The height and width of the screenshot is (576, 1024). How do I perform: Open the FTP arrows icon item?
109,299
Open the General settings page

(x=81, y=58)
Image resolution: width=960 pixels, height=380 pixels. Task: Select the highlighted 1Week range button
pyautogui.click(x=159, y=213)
-----
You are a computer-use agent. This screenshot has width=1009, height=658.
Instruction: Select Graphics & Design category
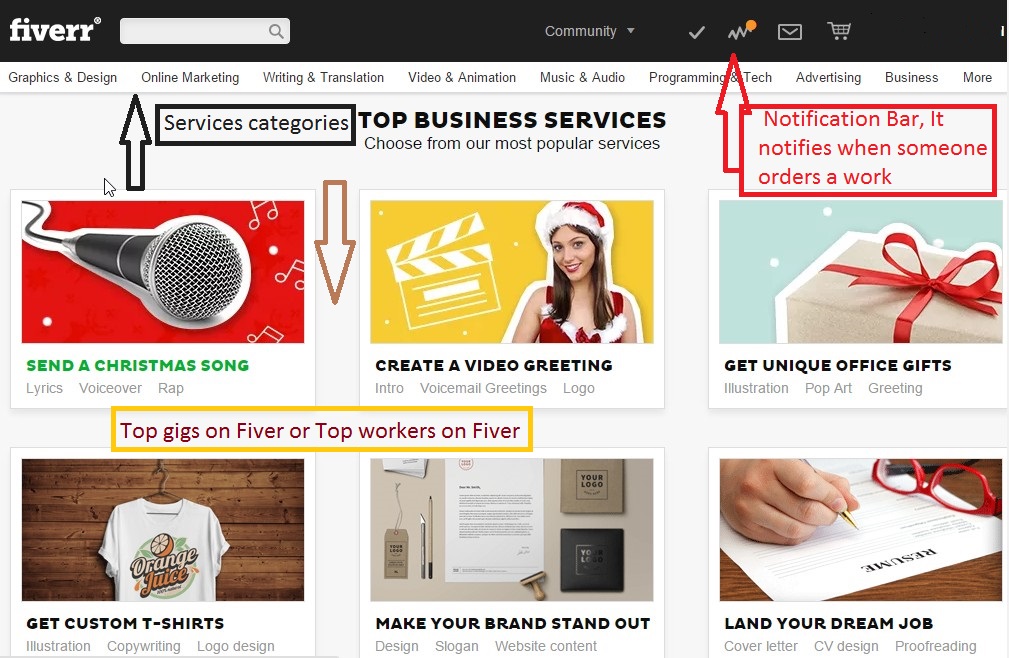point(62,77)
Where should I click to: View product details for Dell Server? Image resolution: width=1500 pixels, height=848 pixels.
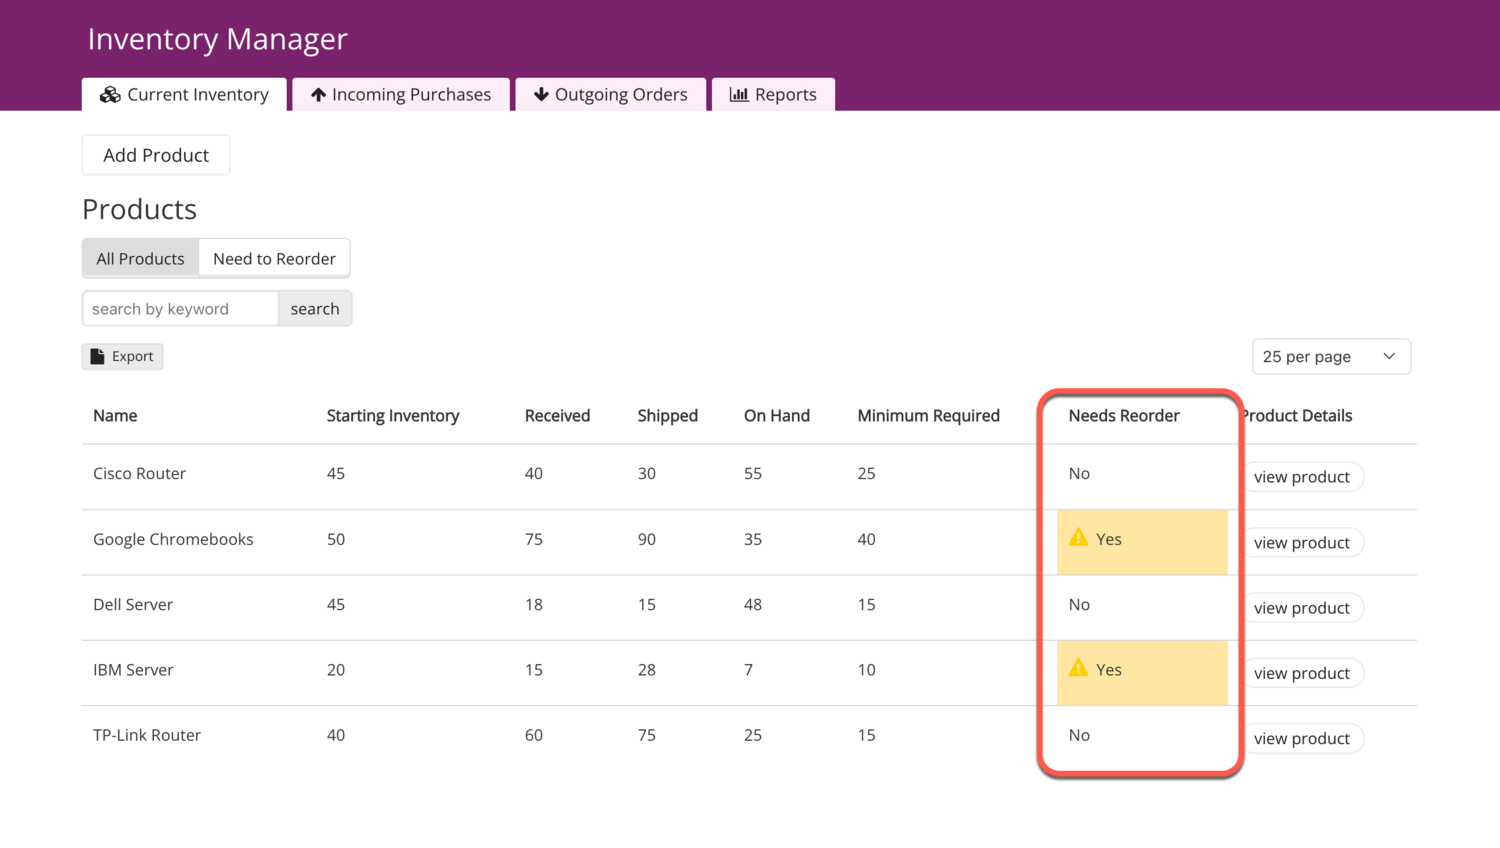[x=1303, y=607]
-----
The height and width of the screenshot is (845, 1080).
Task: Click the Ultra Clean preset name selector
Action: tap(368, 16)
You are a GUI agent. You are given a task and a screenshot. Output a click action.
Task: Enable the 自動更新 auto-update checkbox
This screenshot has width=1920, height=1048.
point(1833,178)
-----
[PROBLEM TO SOLVE]
Tally up the lines in the records that contain the word "agent" and give only the total.

[ANSWER SPACE]
2